> _EXTRACTED RECORDS_
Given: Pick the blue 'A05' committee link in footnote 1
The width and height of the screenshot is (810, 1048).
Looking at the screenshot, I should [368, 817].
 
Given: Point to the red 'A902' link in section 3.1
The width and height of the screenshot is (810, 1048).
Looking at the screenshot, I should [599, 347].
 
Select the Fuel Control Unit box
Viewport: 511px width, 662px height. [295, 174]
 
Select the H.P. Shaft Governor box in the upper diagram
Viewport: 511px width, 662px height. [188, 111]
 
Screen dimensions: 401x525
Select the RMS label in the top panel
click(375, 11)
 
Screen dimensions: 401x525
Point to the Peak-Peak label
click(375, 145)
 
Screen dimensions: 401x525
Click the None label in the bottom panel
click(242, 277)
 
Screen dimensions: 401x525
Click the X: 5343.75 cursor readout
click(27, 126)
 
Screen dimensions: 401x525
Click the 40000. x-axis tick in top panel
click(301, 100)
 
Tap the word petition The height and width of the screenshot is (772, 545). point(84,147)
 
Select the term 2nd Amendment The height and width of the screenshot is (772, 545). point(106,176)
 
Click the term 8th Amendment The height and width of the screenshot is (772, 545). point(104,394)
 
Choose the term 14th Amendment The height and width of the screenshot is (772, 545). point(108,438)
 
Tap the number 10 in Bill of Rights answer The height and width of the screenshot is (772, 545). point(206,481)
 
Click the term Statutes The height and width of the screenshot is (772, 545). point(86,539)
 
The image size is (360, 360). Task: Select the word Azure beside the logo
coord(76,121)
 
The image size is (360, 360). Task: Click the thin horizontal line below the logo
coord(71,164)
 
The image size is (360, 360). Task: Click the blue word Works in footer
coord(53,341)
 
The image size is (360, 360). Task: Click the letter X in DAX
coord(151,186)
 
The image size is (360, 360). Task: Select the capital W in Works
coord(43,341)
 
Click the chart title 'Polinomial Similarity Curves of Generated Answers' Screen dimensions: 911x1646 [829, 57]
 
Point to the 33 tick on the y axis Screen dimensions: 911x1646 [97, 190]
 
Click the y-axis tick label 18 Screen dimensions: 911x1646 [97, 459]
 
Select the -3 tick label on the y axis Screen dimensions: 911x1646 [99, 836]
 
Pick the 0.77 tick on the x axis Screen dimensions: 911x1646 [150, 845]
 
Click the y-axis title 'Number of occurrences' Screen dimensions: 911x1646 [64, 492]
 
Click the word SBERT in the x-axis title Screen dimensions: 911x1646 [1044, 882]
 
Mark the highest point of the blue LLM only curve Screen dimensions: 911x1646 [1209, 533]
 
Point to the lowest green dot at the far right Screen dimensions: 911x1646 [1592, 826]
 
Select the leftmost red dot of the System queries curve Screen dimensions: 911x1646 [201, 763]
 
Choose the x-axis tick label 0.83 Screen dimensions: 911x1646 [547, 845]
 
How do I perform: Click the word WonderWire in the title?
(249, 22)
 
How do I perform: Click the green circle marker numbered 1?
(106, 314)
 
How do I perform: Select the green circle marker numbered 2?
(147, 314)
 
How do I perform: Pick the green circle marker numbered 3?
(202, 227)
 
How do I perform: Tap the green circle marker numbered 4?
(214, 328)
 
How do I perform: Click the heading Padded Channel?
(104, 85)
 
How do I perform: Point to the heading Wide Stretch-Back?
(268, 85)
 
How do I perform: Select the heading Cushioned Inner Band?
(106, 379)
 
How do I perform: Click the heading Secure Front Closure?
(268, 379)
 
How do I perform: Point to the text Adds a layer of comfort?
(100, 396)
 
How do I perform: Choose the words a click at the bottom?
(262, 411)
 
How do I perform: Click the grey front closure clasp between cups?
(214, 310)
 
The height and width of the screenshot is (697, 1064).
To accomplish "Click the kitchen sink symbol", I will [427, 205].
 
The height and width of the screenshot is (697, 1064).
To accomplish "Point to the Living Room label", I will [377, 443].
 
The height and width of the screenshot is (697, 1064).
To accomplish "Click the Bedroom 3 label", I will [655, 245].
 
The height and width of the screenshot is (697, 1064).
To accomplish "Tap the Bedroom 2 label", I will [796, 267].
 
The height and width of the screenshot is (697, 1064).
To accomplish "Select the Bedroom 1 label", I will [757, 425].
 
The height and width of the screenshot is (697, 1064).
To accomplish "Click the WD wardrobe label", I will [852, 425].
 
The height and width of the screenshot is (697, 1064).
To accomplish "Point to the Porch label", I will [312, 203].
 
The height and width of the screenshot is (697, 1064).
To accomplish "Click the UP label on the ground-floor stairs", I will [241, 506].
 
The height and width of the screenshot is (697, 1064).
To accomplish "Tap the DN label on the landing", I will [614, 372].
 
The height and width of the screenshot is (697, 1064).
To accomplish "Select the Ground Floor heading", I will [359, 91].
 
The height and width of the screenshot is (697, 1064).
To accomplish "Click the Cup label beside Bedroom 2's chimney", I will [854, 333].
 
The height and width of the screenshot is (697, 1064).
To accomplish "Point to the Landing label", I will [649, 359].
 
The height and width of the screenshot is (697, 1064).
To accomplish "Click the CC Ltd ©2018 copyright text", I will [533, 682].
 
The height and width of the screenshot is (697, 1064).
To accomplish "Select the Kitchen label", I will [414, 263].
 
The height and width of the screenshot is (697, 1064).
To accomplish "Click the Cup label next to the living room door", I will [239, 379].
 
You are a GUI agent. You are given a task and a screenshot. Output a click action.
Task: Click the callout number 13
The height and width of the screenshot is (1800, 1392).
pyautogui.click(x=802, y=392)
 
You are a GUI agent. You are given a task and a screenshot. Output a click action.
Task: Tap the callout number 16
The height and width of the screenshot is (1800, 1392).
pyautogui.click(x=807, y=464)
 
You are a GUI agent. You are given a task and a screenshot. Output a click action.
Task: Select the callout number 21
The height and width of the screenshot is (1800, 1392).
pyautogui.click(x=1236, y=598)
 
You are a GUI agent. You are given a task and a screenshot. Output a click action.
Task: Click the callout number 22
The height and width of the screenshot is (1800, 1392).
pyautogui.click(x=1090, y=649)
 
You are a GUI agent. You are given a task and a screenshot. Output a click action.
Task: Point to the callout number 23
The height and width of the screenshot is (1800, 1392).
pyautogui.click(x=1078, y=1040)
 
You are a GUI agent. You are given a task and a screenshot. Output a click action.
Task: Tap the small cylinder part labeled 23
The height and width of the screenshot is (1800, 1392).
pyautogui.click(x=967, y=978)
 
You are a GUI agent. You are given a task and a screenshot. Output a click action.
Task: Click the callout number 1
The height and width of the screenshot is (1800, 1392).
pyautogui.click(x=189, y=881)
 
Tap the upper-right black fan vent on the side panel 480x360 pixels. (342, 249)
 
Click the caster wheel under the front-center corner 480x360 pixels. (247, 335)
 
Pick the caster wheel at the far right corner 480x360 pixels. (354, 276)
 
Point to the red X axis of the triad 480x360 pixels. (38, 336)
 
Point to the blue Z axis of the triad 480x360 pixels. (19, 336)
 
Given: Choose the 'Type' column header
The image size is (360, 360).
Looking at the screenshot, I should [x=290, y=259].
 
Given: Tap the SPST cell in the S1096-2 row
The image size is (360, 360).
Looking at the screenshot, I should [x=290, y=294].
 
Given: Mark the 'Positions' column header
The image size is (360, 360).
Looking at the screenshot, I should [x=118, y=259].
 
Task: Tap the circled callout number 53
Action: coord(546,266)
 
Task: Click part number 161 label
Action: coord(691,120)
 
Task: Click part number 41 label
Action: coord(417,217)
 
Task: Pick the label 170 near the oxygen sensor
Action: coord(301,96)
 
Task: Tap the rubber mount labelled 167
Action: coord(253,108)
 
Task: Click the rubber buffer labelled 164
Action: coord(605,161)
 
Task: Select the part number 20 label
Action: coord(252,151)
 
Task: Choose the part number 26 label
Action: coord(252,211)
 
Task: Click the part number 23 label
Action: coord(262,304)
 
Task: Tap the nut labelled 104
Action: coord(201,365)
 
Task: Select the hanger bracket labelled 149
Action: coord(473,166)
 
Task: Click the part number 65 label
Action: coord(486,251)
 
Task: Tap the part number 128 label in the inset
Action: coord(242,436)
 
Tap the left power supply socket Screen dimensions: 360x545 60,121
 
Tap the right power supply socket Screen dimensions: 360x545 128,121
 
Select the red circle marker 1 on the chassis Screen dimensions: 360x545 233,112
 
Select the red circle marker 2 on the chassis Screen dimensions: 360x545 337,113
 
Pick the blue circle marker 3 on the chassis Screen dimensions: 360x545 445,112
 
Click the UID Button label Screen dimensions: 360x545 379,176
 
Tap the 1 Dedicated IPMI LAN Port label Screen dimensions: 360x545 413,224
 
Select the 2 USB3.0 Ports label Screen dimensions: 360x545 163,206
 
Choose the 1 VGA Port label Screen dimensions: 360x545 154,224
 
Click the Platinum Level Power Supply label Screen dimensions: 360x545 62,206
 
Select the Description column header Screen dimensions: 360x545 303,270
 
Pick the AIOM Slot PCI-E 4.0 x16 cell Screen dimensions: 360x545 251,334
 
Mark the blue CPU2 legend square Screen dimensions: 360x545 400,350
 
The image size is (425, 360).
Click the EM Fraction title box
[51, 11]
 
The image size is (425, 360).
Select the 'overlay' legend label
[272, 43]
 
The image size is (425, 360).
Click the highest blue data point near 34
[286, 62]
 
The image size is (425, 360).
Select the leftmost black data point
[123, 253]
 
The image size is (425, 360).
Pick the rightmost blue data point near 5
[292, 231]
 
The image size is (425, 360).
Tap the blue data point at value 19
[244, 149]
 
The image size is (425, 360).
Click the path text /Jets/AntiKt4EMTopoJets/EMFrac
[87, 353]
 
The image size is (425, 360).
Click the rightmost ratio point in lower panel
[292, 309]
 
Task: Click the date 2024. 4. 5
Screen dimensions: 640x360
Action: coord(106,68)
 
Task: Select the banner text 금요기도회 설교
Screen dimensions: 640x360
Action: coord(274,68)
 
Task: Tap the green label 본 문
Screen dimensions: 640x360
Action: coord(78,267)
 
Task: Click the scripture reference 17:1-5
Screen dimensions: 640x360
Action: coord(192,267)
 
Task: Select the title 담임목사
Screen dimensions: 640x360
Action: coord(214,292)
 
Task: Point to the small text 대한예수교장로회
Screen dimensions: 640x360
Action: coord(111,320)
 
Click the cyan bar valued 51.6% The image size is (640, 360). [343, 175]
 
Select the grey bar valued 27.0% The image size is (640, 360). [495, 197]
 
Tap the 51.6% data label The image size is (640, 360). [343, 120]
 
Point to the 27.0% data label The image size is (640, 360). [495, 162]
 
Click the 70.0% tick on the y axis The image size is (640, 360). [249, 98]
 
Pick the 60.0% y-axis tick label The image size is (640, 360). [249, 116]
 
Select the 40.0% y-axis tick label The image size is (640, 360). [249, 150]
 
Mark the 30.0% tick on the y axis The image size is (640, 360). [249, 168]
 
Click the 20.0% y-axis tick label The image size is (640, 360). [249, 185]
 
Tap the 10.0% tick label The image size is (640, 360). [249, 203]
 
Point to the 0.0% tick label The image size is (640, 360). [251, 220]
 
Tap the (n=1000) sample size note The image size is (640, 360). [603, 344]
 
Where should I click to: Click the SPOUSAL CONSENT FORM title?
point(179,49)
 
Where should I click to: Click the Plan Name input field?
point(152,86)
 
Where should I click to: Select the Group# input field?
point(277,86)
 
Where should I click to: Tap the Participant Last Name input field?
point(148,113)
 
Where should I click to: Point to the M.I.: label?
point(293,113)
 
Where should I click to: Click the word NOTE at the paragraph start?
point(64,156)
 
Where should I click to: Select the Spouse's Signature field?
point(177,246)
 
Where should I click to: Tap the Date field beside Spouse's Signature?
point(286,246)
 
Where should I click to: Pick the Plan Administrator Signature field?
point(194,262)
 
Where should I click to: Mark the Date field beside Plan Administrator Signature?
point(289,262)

> _SHORT PROBLEM_
Copy the records word for word, starting with the line that contains "Click the term 8th" and ending with the line that contains "Click the term Statutes", including both of those lines.

> _WRITTEN RESPONSE_
Click the term 8th Amendment The height and width of the screenshot is (772, 545). point(104,394)
 
Choose the term 14th Amendment The height and width of the screenshot is (772, 545). point(108,438)
 
Tap the number 10 in Bill of Rights answer The height and width of the screenshot is (772, 545). point(206,481)
 
Click the term Statutes The height and width of the screenshot is (772, 545). point(86,539)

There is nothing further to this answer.